We have choices to make around how we could address these challenges, and we want to talk with you first. To stay within the thresholds, our Co- op would need to take action such as buying back shares or units. This creates an uncertain demand on our capital, potentially impacting our ability to invest in strategy and growth. Under the scenarios that we’ve modelled, buy-backs could cost shareholders between $500 million and $1.2 billion over the next ten seasons. We’ve looked at a wide range of options. No structure is perfect, and all options have trade-offs. What we’re not willing to trade off is farmer ownership and control of our Co-op, which protects our interests as producers. Exactly how our capital structure evolves is a conversation for us as owners and is what we want to consult with you on now.
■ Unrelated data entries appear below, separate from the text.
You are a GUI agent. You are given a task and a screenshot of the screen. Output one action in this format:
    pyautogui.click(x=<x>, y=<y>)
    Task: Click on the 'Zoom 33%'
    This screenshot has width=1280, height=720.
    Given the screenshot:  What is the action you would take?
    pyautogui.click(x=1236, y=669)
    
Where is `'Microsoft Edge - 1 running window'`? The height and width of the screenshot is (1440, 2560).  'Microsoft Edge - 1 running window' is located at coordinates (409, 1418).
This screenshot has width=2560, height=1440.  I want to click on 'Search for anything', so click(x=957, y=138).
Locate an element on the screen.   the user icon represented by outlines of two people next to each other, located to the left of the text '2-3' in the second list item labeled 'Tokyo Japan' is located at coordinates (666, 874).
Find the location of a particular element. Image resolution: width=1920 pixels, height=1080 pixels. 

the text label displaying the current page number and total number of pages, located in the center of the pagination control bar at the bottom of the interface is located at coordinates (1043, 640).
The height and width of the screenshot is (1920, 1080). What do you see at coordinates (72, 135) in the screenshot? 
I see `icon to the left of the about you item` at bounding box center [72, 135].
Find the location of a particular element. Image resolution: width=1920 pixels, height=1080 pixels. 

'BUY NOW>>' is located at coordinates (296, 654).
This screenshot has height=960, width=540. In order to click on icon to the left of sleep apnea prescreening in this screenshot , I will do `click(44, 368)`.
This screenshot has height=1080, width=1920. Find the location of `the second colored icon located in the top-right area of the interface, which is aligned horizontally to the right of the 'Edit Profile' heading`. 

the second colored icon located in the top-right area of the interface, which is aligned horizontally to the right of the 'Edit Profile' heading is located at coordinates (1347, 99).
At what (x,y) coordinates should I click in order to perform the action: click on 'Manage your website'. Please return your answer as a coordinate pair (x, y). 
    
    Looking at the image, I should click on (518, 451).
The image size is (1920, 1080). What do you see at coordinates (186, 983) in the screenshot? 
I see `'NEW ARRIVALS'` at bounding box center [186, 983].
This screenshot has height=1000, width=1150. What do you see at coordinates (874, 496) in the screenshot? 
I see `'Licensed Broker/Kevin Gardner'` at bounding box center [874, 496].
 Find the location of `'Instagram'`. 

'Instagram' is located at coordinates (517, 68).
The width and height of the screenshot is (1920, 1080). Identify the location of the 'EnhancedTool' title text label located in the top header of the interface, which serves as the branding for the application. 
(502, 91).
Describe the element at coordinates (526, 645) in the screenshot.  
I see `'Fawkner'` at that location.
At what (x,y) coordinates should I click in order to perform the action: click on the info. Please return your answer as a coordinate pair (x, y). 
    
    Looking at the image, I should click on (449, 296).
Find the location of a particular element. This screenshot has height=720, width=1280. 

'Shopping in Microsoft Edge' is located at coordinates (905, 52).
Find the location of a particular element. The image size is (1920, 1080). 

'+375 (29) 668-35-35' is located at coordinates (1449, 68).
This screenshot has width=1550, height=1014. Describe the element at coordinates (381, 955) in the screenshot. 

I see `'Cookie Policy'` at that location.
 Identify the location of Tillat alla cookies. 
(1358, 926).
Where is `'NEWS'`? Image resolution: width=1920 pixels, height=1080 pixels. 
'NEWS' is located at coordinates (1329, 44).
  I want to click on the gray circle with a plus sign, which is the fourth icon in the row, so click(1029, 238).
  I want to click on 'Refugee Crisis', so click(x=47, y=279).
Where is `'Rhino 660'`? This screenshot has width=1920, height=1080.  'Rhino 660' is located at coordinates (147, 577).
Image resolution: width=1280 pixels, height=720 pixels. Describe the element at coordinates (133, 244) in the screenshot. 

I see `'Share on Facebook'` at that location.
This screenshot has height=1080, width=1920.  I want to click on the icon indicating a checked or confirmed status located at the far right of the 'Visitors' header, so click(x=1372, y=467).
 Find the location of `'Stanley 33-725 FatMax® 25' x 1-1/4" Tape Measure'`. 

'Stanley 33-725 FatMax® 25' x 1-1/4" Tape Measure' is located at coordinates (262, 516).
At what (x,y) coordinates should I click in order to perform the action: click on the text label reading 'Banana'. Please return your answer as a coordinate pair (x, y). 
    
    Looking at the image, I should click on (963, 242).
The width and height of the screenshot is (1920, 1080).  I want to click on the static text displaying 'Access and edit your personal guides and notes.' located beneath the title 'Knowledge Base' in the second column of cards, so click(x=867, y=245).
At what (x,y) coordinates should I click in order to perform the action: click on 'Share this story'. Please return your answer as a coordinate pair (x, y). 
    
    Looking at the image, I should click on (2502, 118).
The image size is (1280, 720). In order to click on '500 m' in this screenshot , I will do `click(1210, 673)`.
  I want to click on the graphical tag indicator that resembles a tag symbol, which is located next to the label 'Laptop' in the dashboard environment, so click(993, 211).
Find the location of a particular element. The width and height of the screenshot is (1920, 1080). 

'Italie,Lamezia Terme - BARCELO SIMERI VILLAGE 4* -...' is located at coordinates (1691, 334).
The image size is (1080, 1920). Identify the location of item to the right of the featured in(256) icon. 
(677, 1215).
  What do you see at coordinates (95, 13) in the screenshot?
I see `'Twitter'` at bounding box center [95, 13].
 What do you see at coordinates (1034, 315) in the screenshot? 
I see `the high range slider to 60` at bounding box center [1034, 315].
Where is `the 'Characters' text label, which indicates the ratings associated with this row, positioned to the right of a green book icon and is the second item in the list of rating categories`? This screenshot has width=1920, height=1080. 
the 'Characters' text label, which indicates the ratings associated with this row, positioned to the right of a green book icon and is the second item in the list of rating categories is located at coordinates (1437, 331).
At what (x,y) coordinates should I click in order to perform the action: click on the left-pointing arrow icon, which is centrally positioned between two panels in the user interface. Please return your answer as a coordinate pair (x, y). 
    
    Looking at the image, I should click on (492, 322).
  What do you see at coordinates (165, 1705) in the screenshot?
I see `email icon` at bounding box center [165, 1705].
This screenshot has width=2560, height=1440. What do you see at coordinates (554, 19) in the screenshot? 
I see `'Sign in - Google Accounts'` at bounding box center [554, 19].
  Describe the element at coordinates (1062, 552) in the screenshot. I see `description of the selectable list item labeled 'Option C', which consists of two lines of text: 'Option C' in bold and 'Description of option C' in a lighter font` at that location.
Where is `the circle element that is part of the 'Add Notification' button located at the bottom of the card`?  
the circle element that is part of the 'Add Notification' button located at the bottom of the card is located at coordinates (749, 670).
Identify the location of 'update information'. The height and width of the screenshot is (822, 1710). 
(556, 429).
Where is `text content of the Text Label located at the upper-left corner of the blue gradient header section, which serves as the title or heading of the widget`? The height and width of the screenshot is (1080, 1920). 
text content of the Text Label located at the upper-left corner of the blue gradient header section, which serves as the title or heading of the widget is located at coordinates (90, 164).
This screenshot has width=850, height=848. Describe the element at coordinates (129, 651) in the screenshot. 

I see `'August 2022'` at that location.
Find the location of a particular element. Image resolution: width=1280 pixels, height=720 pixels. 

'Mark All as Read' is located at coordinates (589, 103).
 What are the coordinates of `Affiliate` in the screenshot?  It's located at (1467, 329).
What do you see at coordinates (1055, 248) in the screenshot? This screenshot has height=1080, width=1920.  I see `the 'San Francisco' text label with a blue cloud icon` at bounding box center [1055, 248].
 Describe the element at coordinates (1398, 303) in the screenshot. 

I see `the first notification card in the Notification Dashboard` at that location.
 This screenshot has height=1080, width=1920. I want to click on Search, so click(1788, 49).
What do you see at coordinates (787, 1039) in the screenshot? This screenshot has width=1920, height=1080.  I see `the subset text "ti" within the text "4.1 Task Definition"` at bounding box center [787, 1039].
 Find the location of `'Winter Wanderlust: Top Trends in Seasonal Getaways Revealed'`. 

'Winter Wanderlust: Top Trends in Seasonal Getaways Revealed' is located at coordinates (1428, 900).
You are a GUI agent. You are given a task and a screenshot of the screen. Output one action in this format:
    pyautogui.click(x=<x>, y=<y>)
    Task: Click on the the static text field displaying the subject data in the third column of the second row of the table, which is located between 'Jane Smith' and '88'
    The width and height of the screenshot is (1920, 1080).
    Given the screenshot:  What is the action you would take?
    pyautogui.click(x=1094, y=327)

We all have a lot of capital invested in the Co-op. While it’s important for each of us to have skin in the game, we’re hearing there’s a desire for greater flexibility. This has come through in your feedback and we’ve heard it from farmers who have left in recent years. The investment that’s required to supply the Co-op is making it challenging for new farmers to join and can be a key factor for existing farmers in deciding to leave so they can pay down debt or invest their capital in other things. This can be a real challenge for succession, forcing difficult decisions when farm businesses transition from one generation to the next. At a share price of $5.00, a farmer supplying 150,000 kgMS would have $750,000 invested in our Co-op. Strong performance only increases this investment requirement. As our earnings increase, so too should the share price, which increases the capital investment to join, and the capital for those who leave. In short, we believe our capital structure is tilting the playing field against us when compared to other processors – the vast majority of which are corporates and don’t require any capital investment from farmers who supply them. What we’re hearing is that providing more flexibility would be valued by farmers and go a long way to supporting a sustainable milk supply.